▶ _Requirements_
Present every line of the entries below as a numbered list, skipping any blank lines and leaving the pictures out.

(Entries excerpted from a collection)
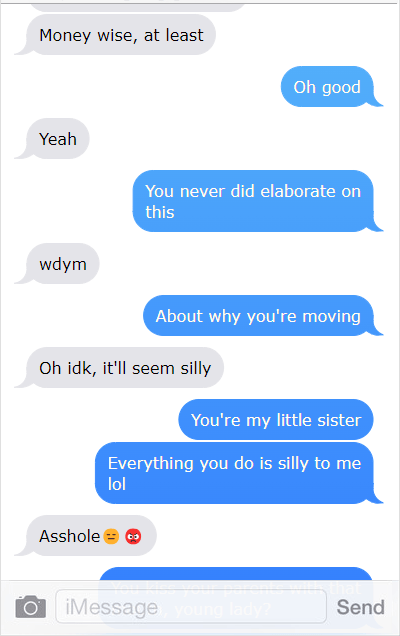Click the word 'this' in blue message
This screenshot has width=400, height=636.
[x=160, y=212]
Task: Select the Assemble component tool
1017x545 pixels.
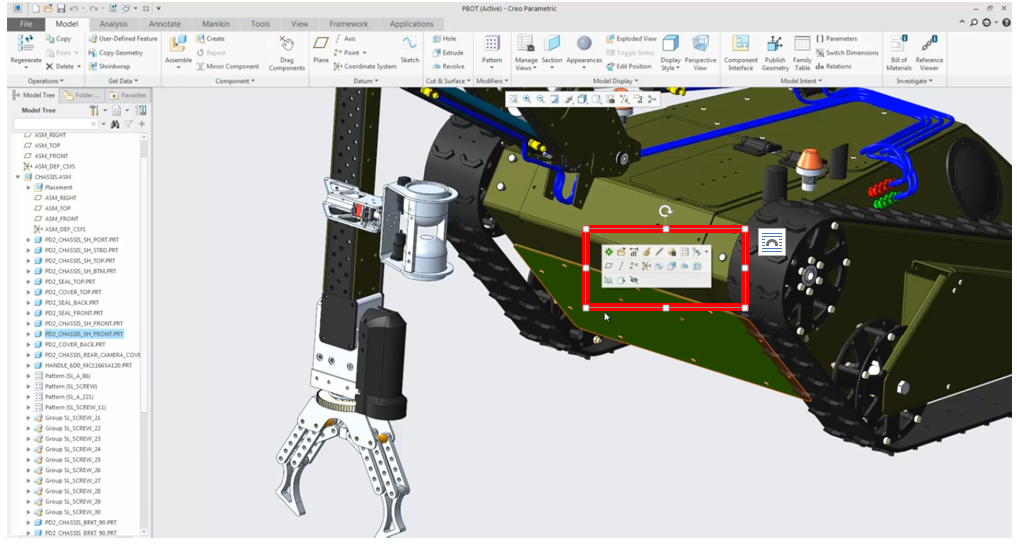Action: click(x=178, y=45)
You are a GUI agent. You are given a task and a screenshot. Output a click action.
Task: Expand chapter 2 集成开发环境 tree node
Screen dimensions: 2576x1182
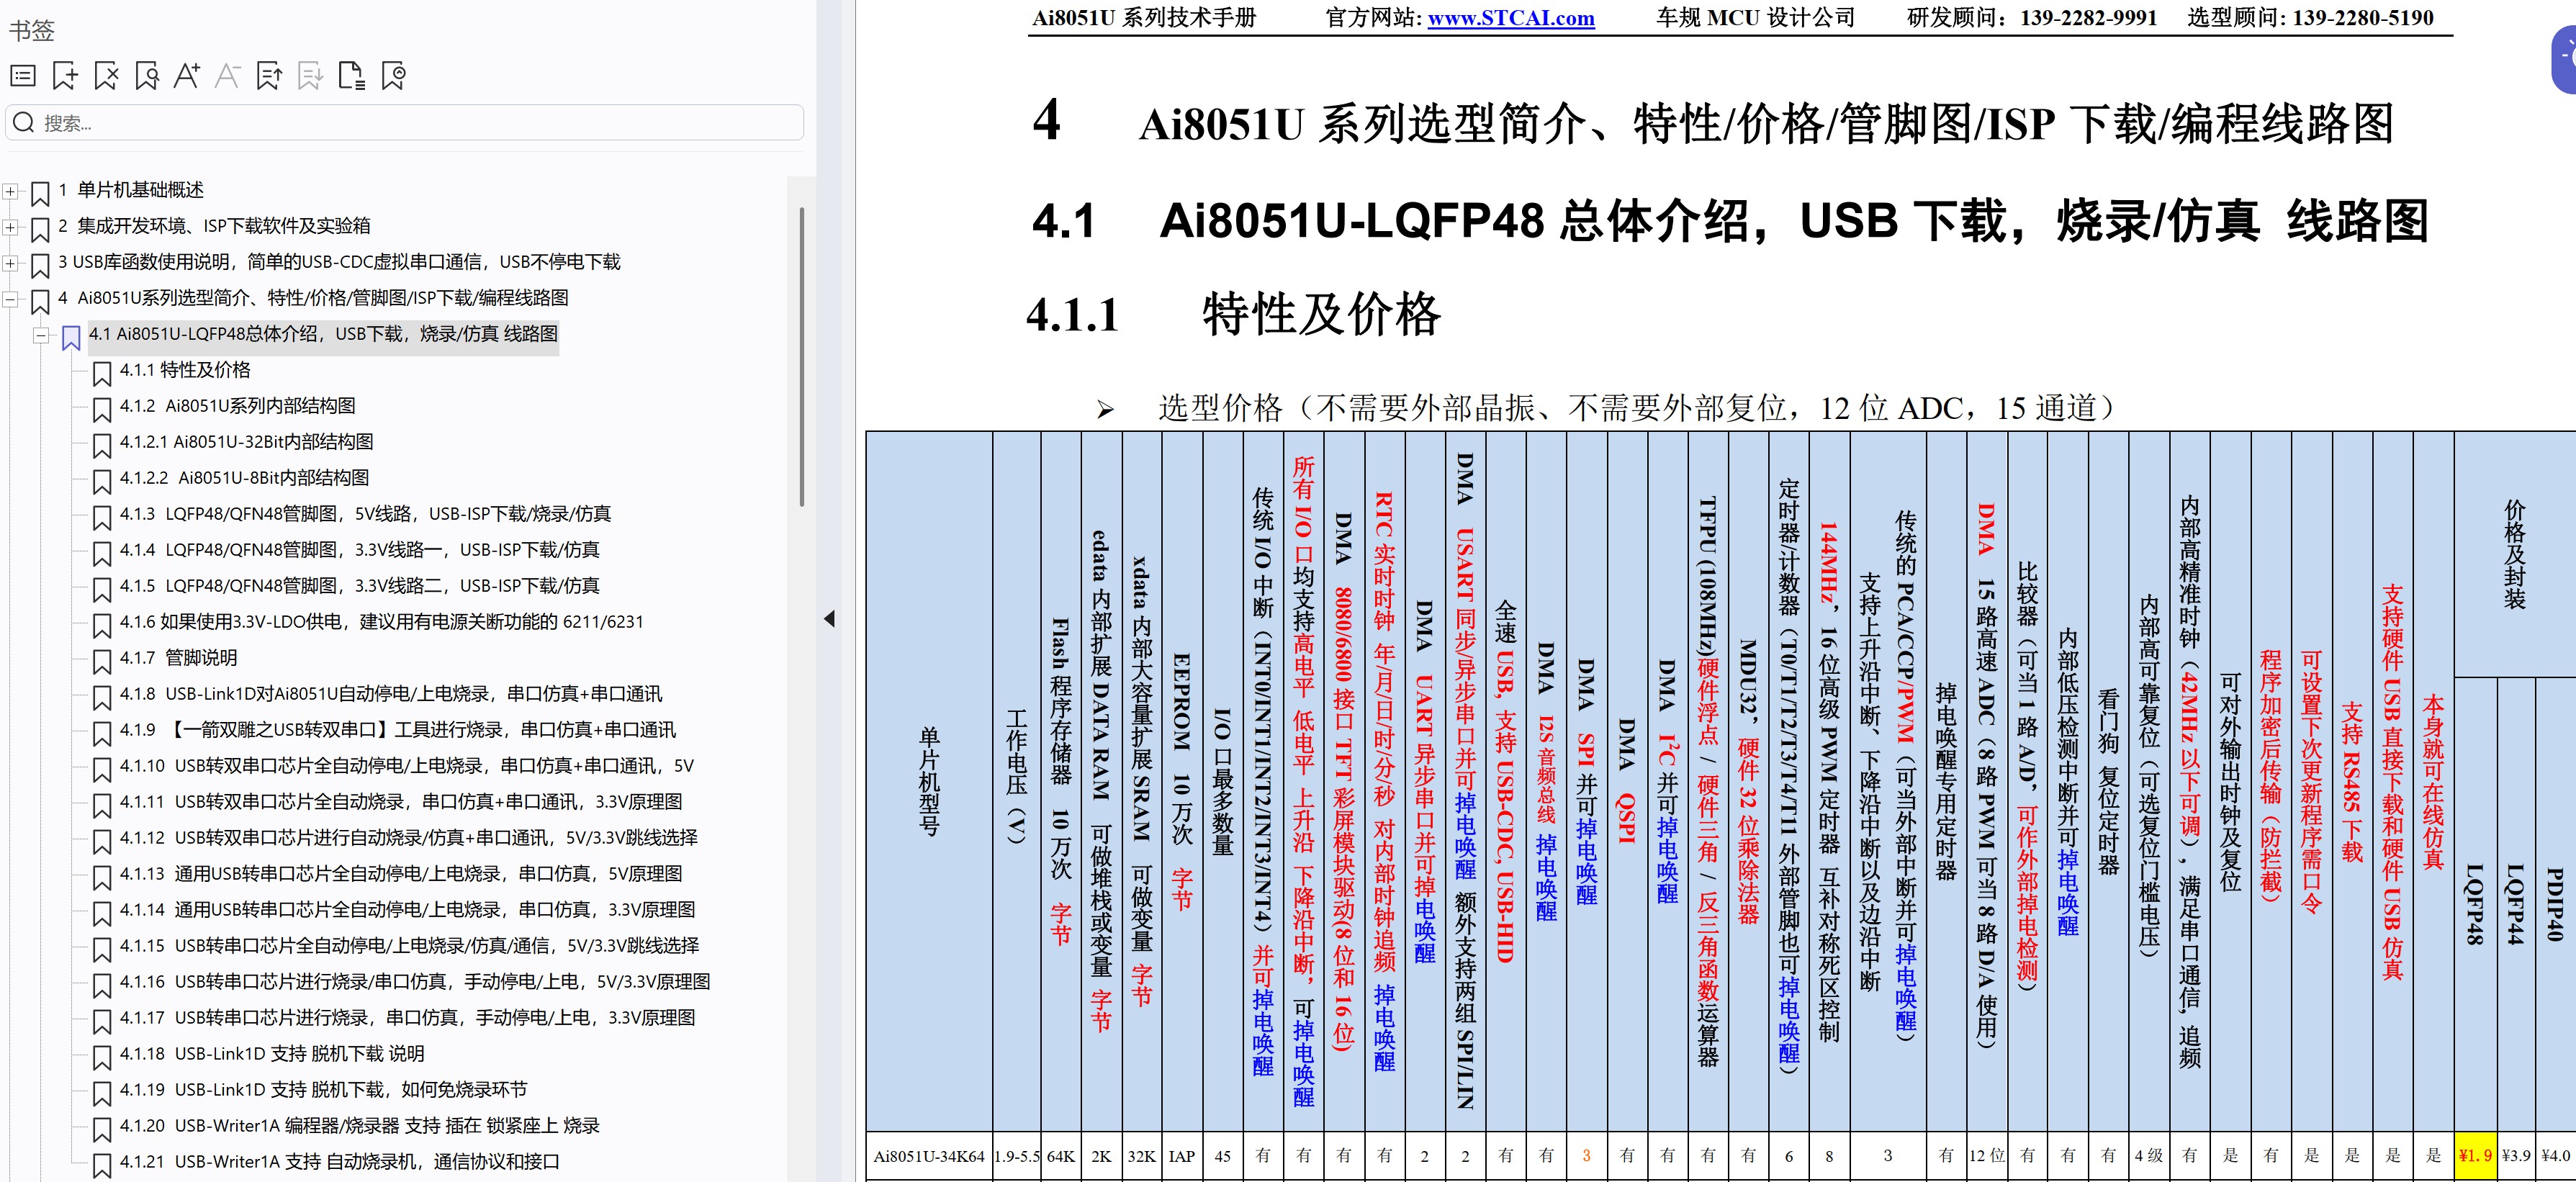coord(10,227)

▶ _Finished answer_
1. Click the word 'this' in blue message
2. This screenshot has width=400, height=636.
3. [x=160, y=212]
4. Task: Select the Assemble component tool
5. 1017x545 pixels.
6. Action: click(x=178, y=45)
7. You are a GUI agent. You are given a task and a screenshot. Output a click action.
8. Task: Expand chapter 2 集成开发环境 tree node
9. Screen dimensions: 2576x1182
10. coord(10,227)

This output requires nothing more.